In the five years during which The Witcher was in production, the game character techniques changed quite a few times. The changes were made in response to the increasing expectations about computer game graphics in general and new ideas for improved character presentation in particular. Initially, each model was made up of barely over one thousand triangles mapped with a single colour map (texture) having a resolution of 512 by 512 pixels. The character models were modular, consisting of a dozen or more volumes. Currently, each character model in The Witcher is a single volume constructed, in many cases, of more than five thousand triangles and enhanced with an entire palette of shaders that utilize four textures with a resolution of 1024 by 1024 pixels each. Thus, as the methods evolved, the work that went into each model increased several fold. CD Projekt wanted to produce the best possible game with the best possible graphics to make The Witcher stand up to scrutiny and competition from other contemporary titles.
The game ultimately includes over one hundred thirty figures, many of which have several texture options. Over two hundred characters populate Vizima and its environs. Men and women of all ages and rank — peasants, townsfolk, and nobility — walk the city's streets. They include craftsmen, traders, wealthy merchants, as well as priests, beggars, and prostitutes. This diversity and multiplicity was required to create a living city where life proceeds as it would in a real city. The figures stroll about, sweep the sidewalks in front of their homes, practice fencing, and even conduct alchemical experiments.
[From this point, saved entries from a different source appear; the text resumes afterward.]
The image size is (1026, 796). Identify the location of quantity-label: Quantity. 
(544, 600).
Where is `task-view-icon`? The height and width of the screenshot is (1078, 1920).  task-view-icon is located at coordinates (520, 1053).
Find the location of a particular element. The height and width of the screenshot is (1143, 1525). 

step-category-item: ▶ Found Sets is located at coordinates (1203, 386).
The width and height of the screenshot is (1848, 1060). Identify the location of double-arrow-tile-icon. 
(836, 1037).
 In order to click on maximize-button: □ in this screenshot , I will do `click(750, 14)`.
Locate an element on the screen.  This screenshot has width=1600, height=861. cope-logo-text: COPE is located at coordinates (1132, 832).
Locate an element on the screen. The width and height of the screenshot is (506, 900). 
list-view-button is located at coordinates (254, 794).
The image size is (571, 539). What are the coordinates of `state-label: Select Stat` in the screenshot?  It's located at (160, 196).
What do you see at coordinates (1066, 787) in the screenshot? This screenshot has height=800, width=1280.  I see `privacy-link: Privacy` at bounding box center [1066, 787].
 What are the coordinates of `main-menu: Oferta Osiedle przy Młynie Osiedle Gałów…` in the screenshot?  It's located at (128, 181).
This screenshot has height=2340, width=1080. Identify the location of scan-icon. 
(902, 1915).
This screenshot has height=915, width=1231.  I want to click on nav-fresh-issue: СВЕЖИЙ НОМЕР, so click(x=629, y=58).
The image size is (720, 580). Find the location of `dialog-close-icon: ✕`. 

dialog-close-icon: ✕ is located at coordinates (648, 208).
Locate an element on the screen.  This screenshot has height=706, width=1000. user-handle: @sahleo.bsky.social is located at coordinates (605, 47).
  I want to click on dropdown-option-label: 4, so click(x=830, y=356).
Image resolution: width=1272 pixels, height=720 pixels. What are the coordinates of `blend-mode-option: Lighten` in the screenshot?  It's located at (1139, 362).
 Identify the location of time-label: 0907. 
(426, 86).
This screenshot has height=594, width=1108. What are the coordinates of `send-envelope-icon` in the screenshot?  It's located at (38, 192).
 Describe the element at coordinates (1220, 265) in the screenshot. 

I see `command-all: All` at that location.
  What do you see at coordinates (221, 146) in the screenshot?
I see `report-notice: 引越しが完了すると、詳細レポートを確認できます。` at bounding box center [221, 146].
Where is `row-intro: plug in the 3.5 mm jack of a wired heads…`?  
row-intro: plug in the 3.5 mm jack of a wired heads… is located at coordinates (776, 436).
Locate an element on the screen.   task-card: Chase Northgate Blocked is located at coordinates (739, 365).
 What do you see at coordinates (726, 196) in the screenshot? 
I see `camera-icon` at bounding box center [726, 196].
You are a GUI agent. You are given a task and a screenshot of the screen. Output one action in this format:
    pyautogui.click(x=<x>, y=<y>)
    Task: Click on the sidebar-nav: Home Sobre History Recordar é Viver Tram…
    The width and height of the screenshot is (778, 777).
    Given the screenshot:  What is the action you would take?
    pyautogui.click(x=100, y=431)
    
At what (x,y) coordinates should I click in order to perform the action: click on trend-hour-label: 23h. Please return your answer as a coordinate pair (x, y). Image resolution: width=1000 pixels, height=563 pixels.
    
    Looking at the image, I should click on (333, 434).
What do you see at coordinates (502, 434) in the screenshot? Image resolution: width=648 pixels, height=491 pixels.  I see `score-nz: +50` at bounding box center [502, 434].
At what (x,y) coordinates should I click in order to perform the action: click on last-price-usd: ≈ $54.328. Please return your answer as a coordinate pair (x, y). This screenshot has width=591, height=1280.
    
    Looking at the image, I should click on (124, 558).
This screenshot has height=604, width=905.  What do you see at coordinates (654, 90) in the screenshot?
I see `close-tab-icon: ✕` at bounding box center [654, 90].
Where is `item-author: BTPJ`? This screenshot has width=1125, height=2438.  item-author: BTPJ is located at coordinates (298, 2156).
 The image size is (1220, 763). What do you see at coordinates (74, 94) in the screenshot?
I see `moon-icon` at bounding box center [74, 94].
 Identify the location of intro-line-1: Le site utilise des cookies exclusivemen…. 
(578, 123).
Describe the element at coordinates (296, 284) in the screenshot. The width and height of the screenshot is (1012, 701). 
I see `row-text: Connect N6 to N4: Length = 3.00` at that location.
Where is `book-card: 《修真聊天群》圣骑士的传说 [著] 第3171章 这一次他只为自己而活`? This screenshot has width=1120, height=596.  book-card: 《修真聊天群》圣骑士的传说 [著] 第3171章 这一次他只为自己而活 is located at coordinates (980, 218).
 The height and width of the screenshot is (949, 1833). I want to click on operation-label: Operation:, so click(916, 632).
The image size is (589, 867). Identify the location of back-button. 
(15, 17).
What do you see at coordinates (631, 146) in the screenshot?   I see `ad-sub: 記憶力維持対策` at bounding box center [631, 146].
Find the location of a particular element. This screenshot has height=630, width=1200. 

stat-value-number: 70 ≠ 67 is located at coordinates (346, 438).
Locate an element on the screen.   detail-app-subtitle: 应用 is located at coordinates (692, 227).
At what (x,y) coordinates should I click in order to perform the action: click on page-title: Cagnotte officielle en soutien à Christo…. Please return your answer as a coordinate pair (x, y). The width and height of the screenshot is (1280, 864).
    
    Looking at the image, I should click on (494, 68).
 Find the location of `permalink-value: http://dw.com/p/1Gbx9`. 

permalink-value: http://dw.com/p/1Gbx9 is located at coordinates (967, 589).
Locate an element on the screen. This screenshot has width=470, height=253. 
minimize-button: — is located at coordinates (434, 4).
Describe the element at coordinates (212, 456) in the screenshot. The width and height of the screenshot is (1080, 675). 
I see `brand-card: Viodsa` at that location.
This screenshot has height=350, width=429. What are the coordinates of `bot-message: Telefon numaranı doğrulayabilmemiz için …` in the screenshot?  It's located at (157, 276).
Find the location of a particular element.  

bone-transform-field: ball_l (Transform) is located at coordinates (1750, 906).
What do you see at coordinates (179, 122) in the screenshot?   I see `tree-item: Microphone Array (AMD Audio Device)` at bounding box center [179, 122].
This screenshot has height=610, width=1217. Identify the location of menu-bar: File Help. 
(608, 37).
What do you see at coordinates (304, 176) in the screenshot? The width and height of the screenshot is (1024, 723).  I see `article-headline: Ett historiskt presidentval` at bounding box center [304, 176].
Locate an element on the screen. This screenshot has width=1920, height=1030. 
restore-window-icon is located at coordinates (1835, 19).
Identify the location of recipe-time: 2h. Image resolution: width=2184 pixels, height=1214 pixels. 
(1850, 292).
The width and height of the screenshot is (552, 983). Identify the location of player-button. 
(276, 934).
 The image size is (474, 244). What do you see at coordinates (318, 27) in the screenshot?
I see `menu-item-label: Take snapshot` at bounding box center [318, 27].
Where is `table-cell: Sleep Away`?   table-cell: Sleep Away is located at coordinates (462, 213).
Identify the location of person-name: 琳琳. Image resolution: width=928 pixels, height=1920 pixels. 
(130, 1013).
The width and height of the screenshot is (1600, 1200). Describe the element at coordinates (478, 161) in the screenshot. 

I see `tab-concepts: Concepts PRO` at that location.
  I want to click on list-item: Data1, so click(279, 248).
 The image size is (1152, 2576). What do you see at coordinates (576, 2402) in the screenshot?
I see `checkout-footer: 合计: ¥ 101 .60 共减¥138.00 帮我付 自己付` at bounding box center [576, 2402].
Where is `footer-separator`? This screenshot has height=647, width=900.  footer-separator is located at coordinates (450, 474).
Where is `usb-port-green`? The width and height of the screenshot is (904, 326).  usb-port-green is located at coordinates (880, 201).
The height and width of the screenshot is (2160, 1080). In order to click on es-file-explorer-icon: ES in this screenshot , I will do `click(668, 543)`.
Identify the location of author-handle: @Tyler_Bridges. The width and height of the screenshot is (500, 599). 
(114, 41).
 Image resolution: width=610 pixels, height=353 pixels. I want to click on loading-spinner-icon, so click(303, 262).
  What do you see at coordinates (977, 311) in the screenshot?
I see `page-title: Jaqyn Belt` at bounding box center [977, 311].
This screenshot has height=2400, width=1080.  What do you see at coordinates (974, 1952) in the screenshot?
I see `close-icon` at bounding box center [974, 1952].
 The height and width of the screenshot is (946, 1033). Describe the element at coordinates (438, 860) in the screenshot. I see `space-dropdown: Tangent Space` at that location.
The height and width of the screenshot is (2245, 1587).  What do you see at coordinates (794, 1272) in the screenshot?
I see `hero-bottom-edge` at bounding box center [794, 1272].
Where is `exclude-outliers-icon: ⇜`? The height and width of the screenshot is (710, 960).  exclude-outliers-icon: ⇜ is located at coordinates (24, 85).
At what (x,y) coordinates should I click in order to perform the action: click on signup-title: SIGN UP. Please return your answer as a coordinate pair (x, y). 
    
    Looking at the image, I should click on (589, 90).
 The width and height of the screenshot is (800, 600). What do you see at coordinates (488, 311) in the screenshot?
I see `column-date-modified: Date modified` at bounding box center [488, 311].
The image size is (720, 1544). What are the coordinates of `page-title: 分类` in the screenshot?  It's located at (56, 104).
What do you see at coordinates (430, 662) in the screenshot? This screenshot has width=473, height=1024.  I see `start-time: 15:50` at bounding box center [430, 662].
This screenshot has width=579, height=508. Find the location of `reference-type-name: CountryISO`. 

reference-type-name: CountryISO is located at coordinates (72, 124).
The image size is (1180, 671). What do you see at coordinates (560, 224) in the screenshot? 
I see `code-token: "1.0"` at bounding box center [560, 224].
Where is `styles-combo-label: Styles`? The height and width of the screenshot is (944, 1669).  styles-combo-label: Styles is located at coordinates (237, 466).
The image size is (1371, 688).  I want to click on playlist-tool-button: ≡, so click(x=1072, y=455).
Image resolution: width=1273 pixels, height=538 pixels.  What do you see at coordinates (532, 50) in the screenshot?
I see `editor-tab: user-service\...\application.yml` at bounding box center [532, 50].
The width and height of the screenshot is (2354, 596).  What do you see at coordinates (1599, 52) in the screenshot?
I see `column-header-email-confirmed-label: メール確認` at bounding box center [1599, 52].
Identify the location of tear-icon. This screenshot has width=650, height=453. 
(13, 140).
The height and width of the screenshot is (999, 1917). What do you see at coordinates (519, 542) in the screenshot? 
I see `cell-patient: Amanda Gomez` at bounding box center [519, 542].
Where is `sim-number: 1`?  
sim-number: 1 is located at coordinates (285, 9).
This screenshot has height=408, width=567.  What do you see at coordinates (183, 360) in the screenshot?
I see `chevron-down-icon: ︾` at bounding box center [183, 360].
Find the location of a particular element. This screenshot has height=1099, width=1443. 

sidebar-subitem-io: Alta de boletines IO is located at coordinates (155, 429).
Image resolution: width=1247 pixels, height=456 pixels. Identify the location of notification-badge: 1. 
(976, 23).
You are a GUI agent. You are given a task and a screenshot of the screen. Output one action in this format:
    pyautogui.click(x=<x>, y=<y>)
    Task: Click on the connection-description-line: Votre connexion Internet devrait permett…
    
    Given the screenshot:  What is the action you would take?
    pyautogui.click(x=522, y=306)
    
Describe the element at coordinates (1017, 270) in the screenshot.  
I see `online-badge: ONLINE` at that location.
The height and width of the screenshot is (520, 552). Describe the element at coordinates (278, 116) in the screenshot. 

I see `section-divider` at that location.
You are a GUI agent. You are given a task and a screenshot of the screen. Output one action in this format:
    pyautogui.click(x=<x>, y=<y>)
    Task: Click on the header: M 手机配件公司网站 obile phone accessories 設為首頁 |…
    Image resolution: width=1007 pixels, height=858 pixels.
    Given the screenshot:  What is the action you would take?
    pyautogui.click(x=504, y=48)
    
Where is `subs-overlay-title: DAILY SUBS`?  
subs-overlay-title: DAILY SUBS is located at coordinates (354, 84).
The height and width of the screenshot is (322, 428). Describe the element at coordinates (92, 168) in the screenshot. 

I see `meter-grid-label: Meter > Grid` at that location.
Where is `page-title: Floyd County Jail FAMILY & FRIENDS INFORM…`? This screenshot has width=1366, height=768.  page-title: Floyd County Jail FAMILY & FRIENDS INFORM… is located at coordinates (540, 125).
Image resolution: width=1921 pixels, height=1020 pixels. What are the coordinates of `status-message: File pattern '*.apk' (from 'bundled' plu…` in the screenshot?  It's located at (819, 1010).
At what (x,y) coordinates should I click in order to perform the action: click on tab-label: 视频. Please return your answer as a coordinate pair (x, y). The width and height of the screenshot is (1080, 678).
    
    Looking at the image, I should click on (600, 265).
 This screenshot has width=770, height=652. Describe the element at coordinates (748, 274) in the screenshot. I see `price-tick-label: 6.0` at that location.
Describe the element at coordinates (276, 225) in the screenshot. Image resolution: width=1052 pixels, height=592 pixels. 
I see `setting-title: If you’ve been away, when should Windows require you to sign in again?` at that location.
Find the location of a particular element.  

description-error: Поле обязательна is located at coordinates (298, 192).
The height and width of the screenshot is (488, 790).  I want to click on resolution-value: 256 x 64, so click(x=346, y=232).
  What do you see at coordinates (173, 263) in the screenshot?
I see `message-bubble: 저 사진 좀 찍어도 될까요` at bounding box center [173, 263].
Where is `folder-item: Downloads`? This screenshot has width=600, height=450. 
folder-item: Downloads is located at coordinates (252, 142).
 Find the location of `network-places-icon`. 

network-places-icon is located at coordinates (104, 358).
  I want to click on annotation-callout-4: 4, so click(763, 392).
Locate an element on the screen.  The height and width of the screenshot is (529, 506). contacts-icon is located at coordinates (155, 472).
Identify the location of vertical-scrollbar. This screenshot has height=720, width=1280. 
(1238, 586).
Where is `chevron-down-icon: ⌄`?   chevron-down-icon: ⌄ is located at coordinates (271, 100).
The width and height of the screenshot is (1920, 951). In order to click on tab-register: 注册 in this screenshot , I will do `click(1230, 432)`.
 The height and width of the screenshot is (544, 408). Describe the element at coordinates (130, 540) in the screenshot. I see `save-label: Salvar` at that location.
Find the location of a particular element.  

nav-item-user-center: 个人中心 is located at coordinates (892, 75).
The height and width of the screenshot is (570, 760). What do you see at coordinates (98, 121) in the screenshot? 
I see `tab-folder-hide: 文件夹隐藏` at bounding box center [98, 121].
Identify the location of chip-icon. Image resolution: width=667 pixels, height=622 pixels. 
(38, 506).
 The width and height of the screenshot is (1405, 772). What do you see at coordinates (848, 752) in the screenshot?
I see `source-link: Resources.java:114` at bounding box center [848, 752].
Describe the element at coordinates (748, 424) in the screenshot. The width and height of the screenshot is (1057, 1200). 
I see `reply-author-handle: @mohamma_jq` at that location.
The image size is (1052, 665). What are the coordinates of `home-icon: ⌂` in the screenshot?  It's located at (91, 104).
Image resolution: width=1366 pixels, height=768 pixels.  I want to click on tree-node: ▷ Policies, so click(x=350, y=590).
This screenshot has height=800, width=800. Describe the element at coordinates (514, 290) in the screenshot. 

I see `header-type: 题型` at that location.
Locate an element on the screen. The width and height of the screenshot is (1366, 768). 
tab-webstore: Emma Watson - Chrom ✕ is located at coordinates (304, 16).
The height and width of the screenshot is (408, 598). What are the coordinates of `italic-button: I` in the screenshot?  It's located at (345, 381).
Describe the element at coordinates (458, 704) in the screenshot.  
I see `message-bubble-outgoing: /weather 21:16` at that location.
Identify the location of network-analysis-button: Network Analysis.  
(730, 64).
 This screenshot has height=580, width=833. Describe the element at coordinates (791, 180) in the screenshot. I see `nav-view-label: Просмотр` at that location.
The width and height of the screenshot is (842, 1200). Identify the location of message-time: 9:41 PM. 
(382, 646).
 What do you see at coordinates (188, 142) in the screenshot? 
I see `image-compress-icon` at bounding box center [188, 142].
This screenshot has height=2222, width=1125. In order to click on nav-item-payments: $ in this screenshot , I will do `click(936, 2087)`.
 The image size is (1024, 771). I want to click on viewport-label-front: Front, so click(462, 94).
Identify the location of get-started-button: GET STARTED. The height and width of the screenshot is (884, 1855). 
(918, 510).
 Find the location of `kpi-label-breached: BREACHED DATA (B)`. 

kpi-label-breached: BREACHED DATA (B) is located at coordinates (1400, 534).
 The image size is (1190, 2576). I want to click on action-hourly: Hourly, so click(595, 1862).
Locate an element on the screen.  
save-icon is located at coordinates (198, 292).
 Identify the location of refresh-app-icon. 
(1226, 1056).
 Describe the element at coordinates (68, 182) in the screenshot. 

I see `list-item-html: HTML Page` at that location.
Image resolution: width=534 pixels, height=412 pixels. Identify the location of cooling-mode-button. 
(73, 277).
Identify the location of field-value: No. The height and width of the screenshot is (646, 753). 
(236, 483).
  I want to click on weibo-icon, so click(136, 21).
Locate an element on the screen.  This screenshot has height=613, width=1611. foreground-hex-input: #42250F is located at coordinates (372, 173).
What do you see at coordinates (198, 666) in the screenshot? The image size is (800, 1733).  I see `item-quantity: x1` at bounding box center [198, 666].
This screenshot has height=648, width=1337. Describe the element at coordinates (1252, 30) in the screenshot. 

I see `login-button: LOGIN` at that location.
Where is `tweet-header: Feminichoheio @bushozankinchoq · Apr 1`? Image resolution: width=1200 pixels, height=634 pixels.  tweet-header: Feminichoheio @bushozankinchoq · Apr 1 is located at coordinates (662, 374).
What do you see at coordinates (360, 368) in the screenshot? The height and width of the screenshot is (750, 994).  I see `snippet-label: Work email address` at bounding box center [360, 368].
All these activities required various animations that were created using motion capture technology. Geralt can interact with any character, so a system of emotional indicators was added to assist with expressions. The system produces the impression that game characters live their own lives reacting to the experiences life throws at them with sadness, delight or anger.
The protagonist, Geralt of Rivia, is the most important character. Geralt had to be absolutely exceptional and polished. In producing the concept drawing, Przemysław "Trust" Truściński underlined the 'dark' side of the witcher's profession, equipping him with the tools of his trade: a trophy hook, a slotted belt for potion vials, and silver-studded gauntlets. "Trust" also made the character "a handsome bandit". With time, the white-haired, scar-faced witcher evolved into a charismatic man who looks at once handsome and ominous. In final form, Geralt is made up of more then ten thousand triangles that enabled him to be presented with all the nuances of the character.
- Formation phases of the Geralt model for the computer game.
In a game about a professional monster slayer, the models of the creatures are as important as those of other supporting characters. The creators of these models faced the difficult task of breathing life into beasts proposed by designers. The game includes approximately thirty monster models, though this number grows to seventy if textured versions are included.
The technology for producing monsters differs from that for producing human or humanoid figures. Monsters do not need separate, high poly heads, because they rarely engage in dialogue. However, producing a design and then a model based on a brief written description taken from a book can be challenging. On the other hand, monster design is limited only by technical barriers, so one can let one's imagination run free.
Sapkowski's world lacks monsters typical of the fantasy genre like orcs and goblins. The author himself devised most of this world's creatures, while casting others, deeply rooted in popular culture, in new, highly non-stereotyped roles. Monsters in The Witcher had to be both original and realistic, while befitting the world as portrayed. Fleders that hang like bats from the rafters of abandoned buildings, drowners that lurk just beneath the surface of swamp waters, or noonwraiths that dance in fields when the sun is at its zenith are not only providers of experience points, but pieces that shape this particular fantasy world as a whole.
Inspiration was drawn from animals and especially from insects, amazing for their diversity and exotic anatomy. The frightener, koshchey, and kikimores are based on enlarged photos of arthropods. Elements of animal anatomy can be seen in almost all models, from the fish-like vodyanoi to the snake-like wyvern.